Spear se movió hacia la derecha y echó un vistazo a través del segundo resquicio. De nuevo, lo que se veía era la caja fuerte blanca, esta vez desde un ángulo ligeramente distinto, pero de forma muy clara. Todavía con los oídos atentos al ruido de las botas del policía, Spear dio la vuelta a la esquina y echó otro vistazo. La ranura de Bishopsgate ofrecía otra perspectiva de la caja fuerte, esta vez con la ayuda de un espejo hábilmente situado en un rincón. Movió la cabeza para sí mismo y comenzó a volver hacia la tienda vacía. Si la información de Ember era correcta, no le importaría realizar este robo, ya que el botín podría servir para el rescate de un rey.

– ¿Estás seguro de la entrada por la parte trasera? -preguntó a Ember cuando ya estaban de nuevo en la tienda vacía.

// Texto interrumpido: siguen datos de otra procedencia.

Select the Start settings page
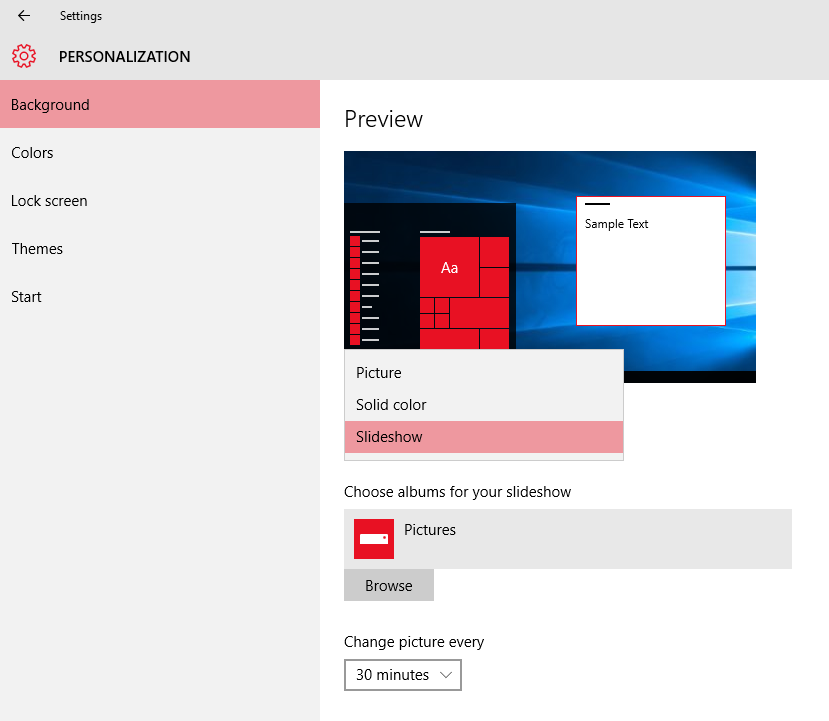The height and width of the screenshot is (721, 829). pyautogui.click(x=26, y=297)
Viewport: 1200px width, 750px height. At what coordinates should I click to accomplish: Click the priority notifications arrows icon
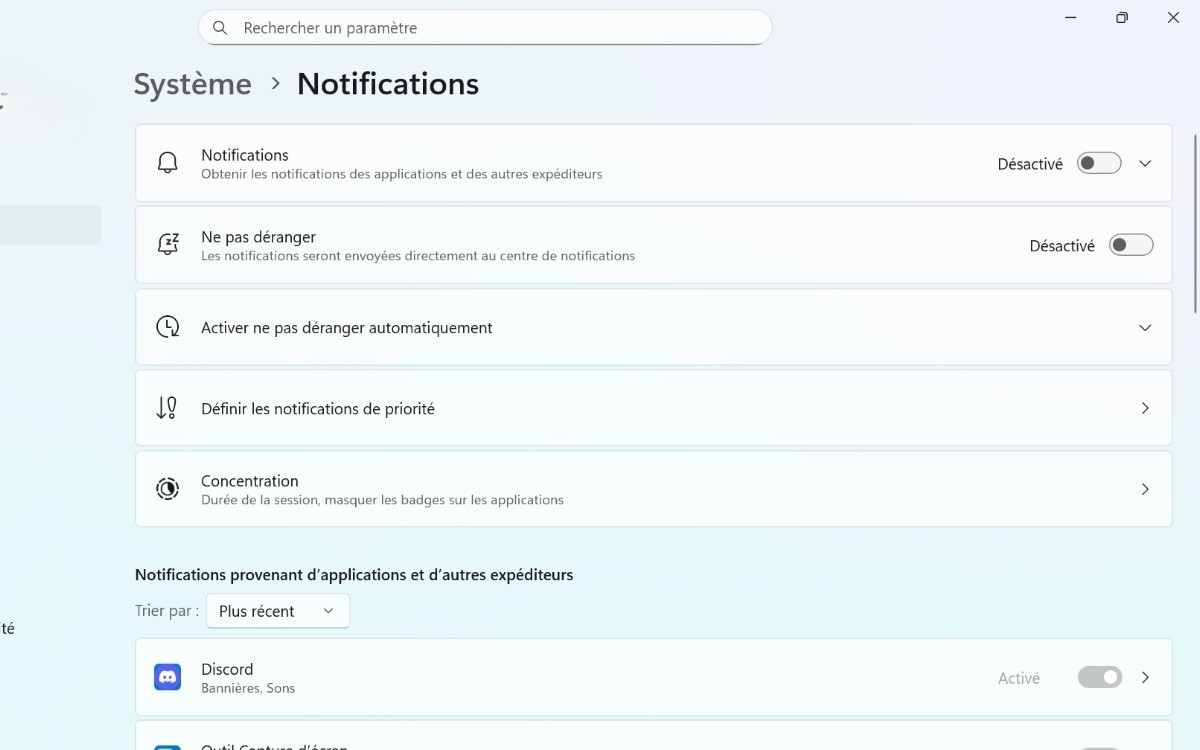[x=167, y=408]
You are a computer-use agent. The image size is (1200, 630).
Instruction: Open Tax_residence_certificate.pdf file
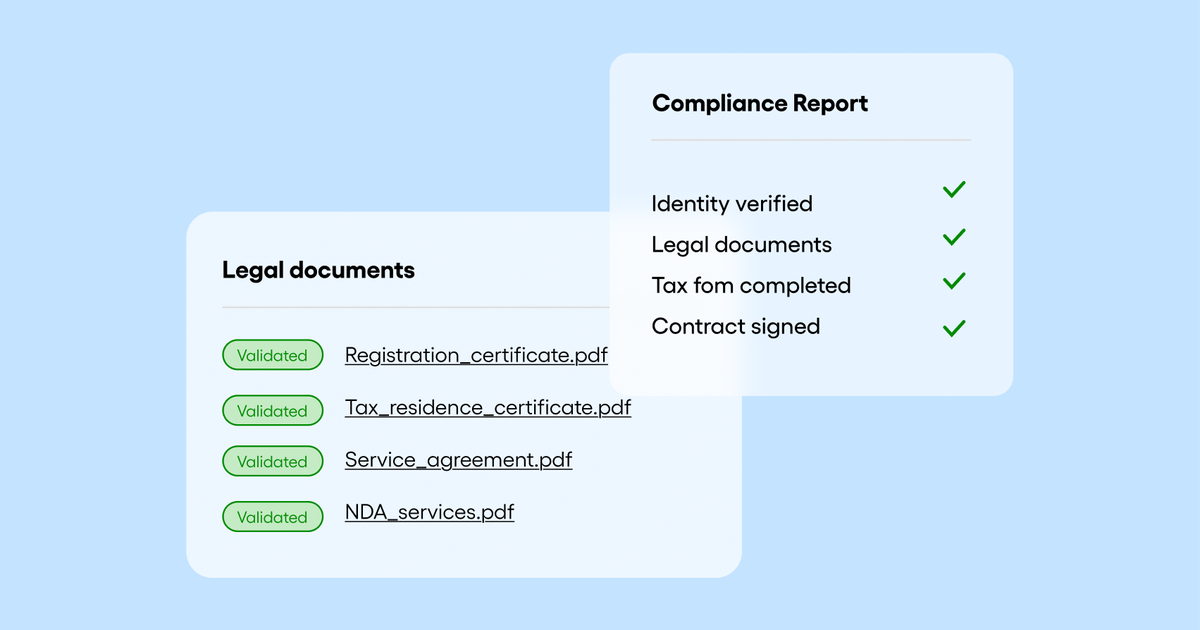tap(488, 407)
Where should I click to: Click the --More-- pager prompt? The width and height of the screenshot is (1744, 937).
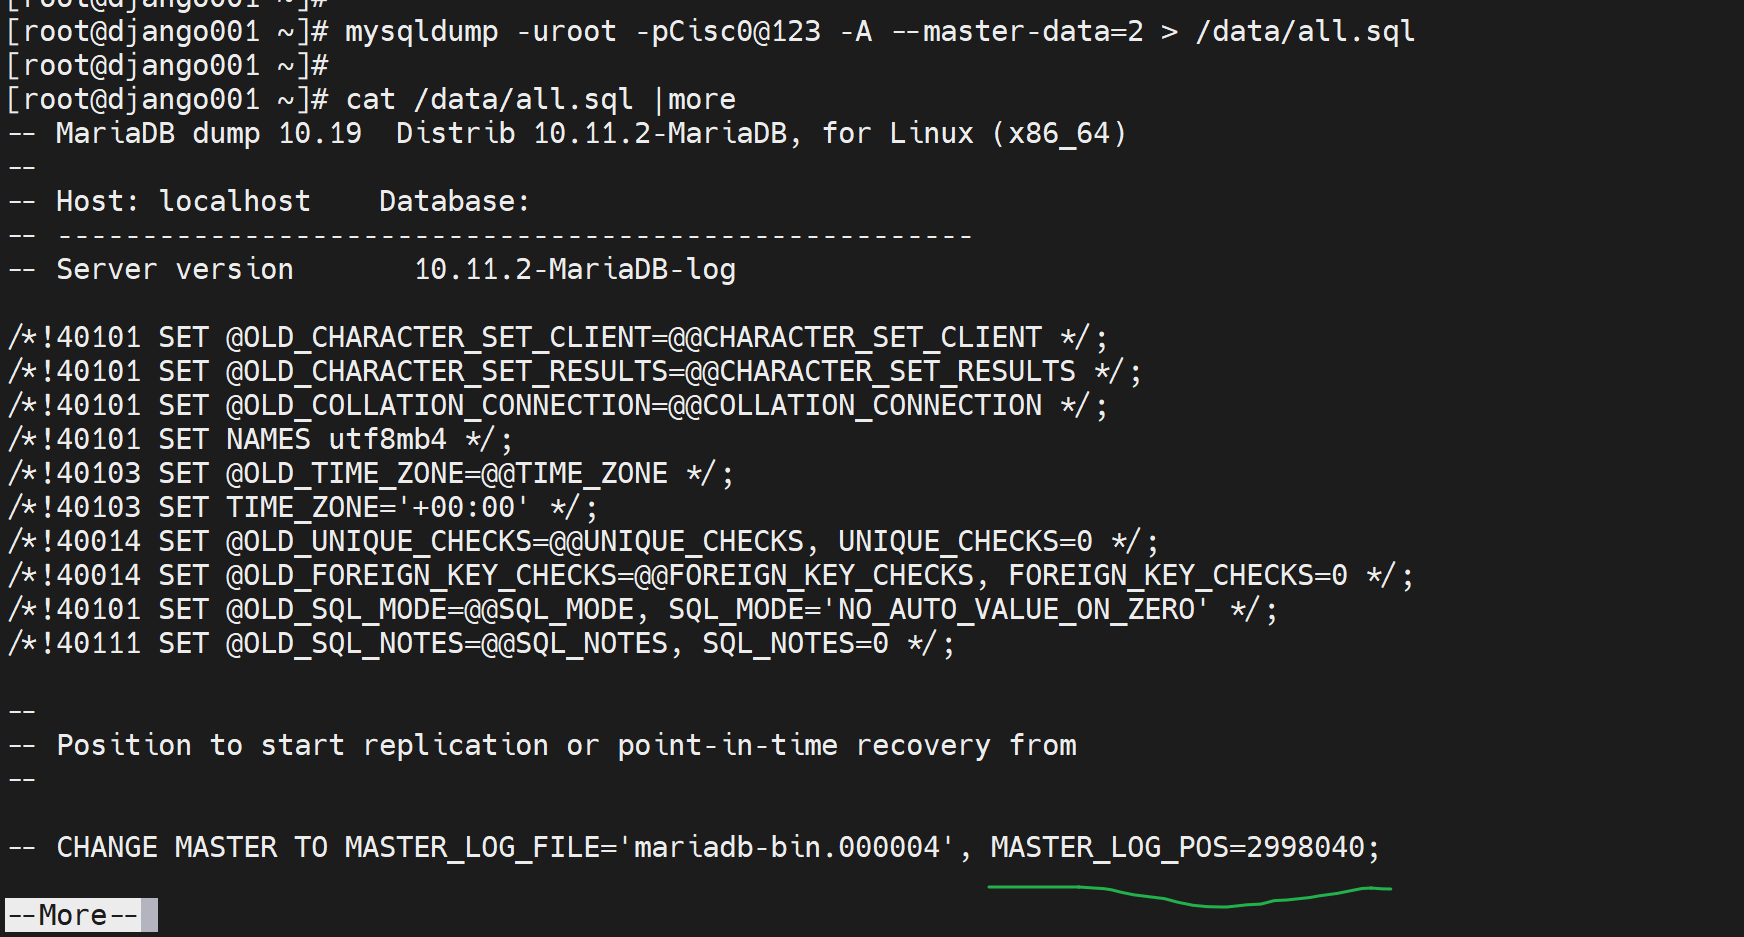73,915
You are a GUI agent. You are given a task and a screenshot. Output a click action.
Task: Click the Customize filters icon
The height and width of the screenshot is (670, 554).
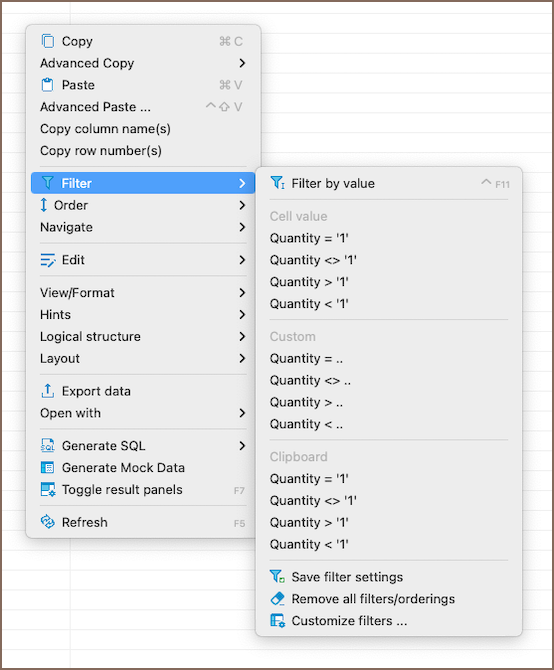coord(278,620)
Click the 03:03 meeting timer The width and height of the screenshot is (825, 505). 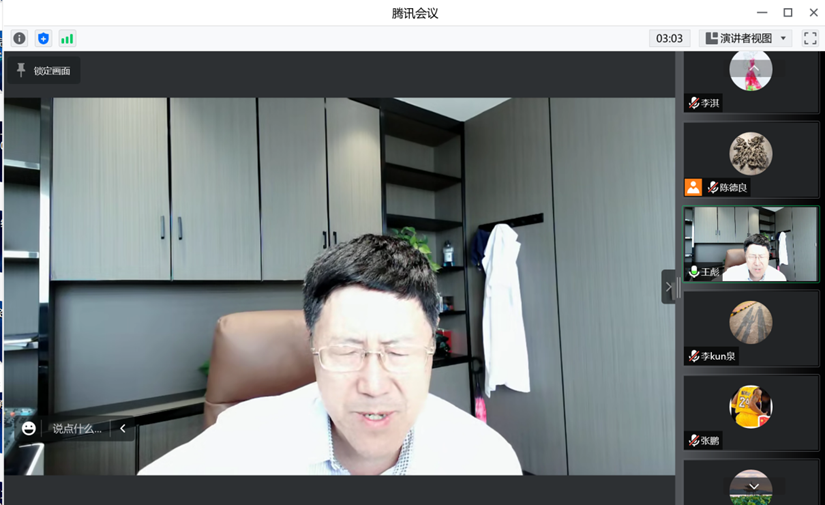(x=669, y=39)
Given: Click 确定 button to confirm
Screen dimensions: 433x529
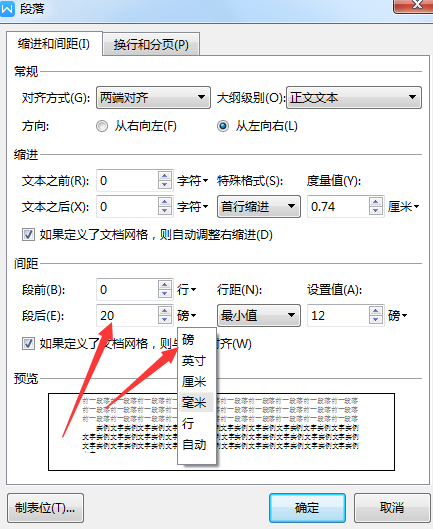Looking at the screenshot, I should [307, 508].
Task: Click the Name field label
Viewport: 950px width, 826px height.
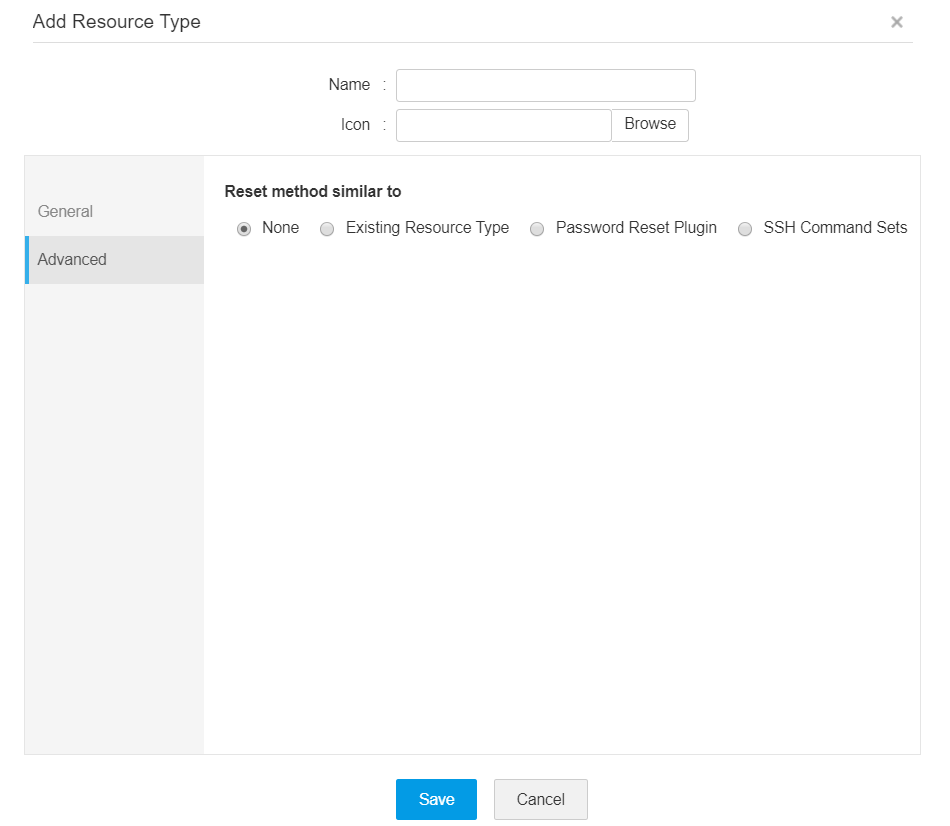Action: pyautogui.click(x=350, y=85)
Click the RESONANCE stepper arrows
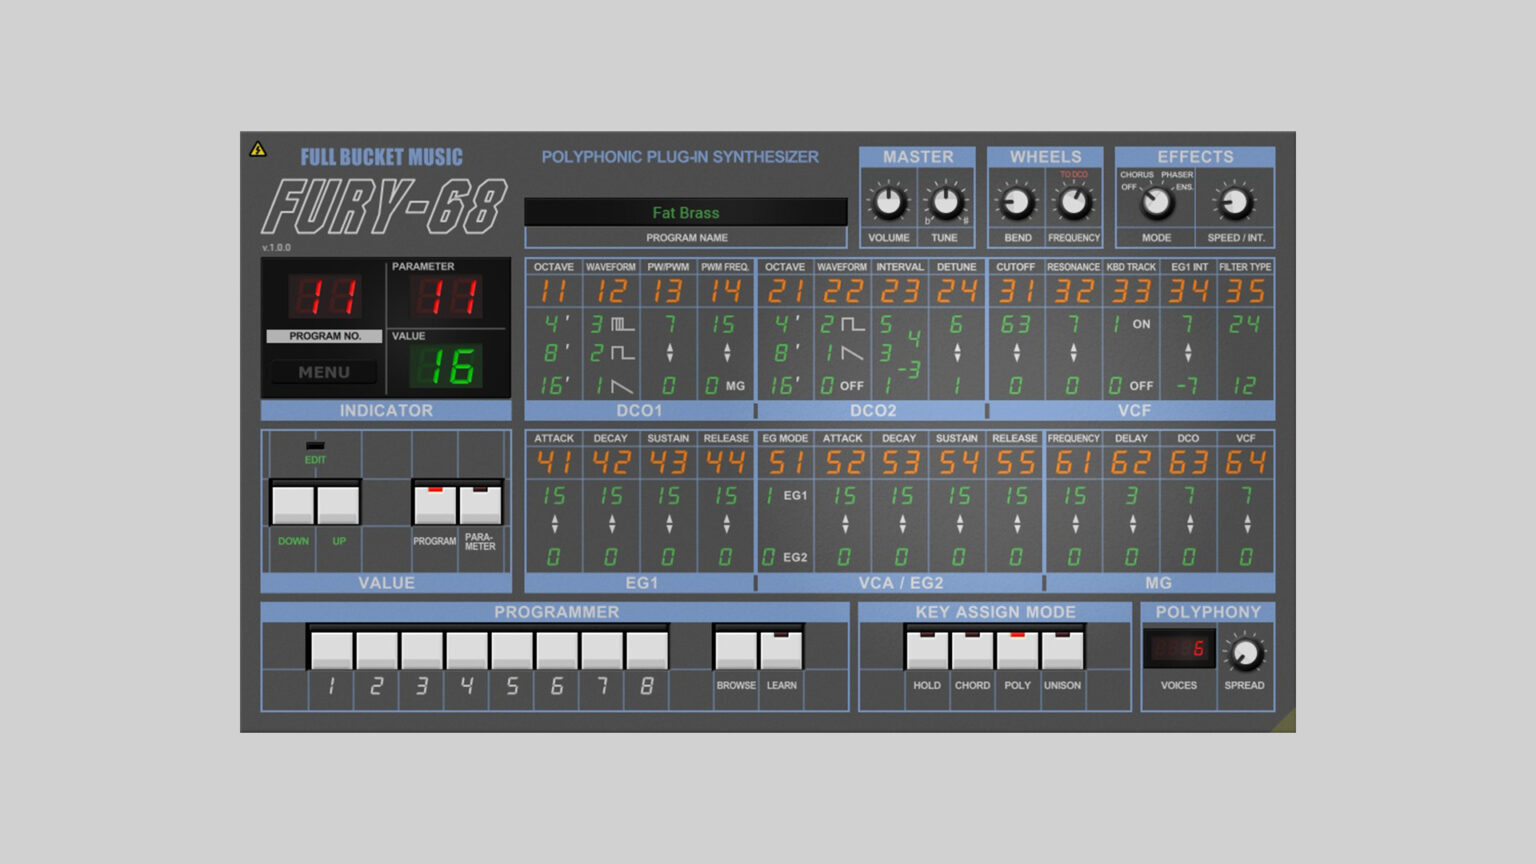 [1073, 351]
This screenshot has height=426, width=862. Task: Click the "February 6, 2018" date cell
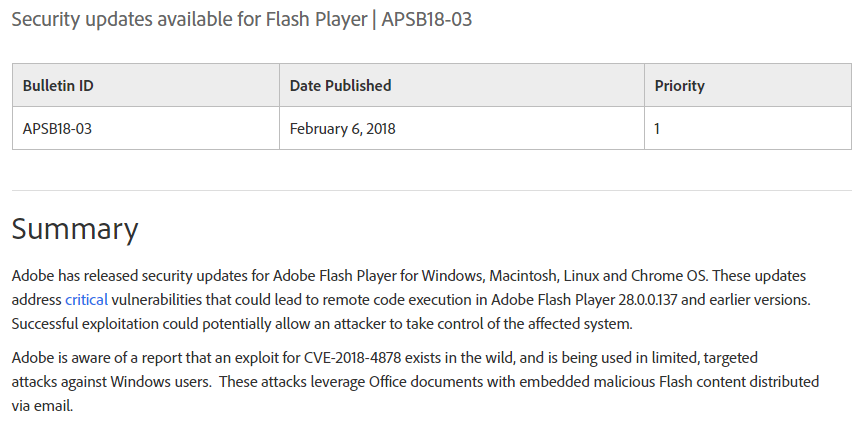[462, 128]
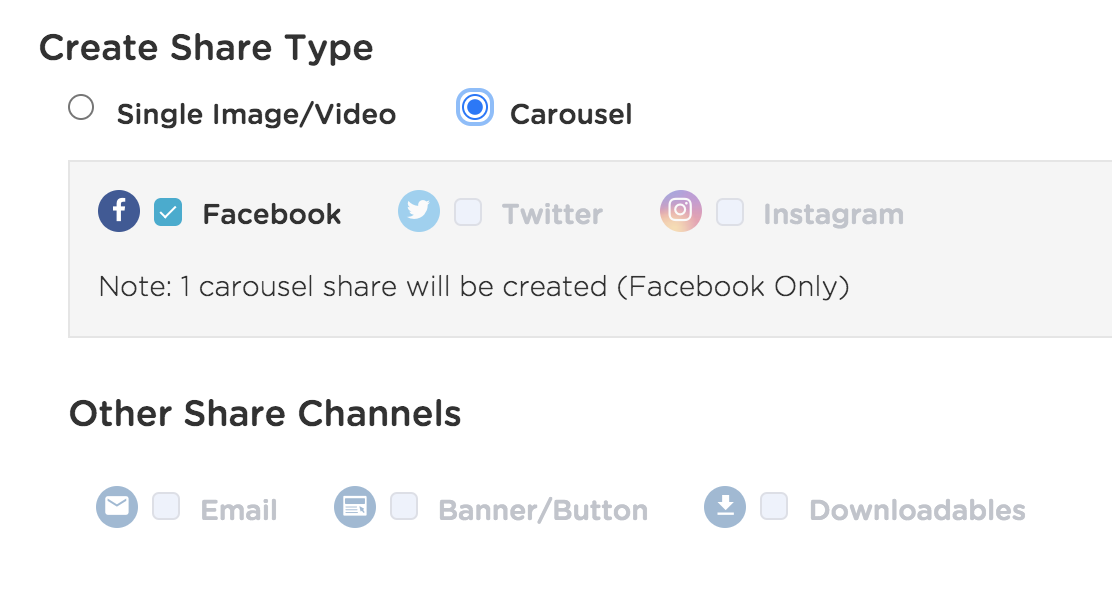
Task: Uncheck the Facebook checkbox
Action: (x=168, y=212)
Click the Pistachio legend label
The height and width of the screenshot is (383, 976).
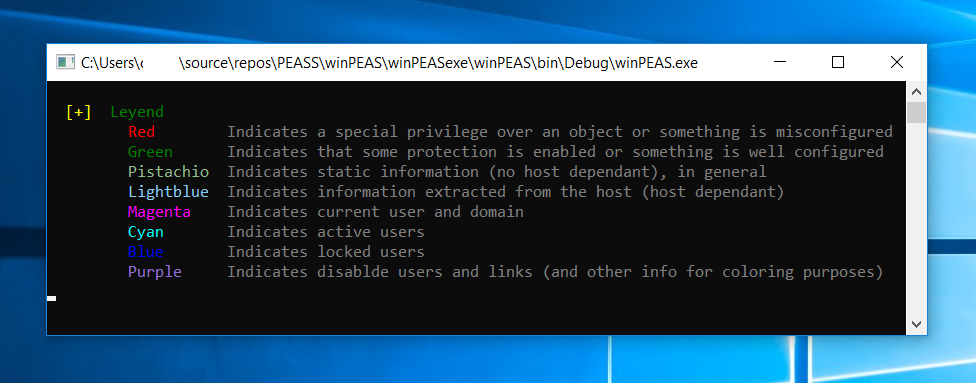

– Totalmente seguro. Las únicas entradas que les preocupan son las puertas que se ven desde las contraventanas de hierro; y los tres cierres de seguridad de la caja fuerte. ¿Qué otra cosa debería preocuparles? -Ember sonrió con cierto mosqueo-. Creen que no podremos hacer mucho si conseguimos entrar, ya que está el chico de azul echando un vistazo cada quince minutos.

– ¿Y las fechas son ciertas?

– Totalmente ciertas. Viene para acá…

El policía se acercaba de nuevo tranquilamente hacia Bishopsgate.

Esa noche se produjo un gran murmullo en el rellano del ático de la casa de Albert Square, ya que Polly estaba besuqueándose con Harry Alien a altas horas.

Cuando finalmente se introdujo en la cama que compartía con su hermana, con los ojos llenos de lágrimas, se sorbió tanto la nariz que despertó a Martha.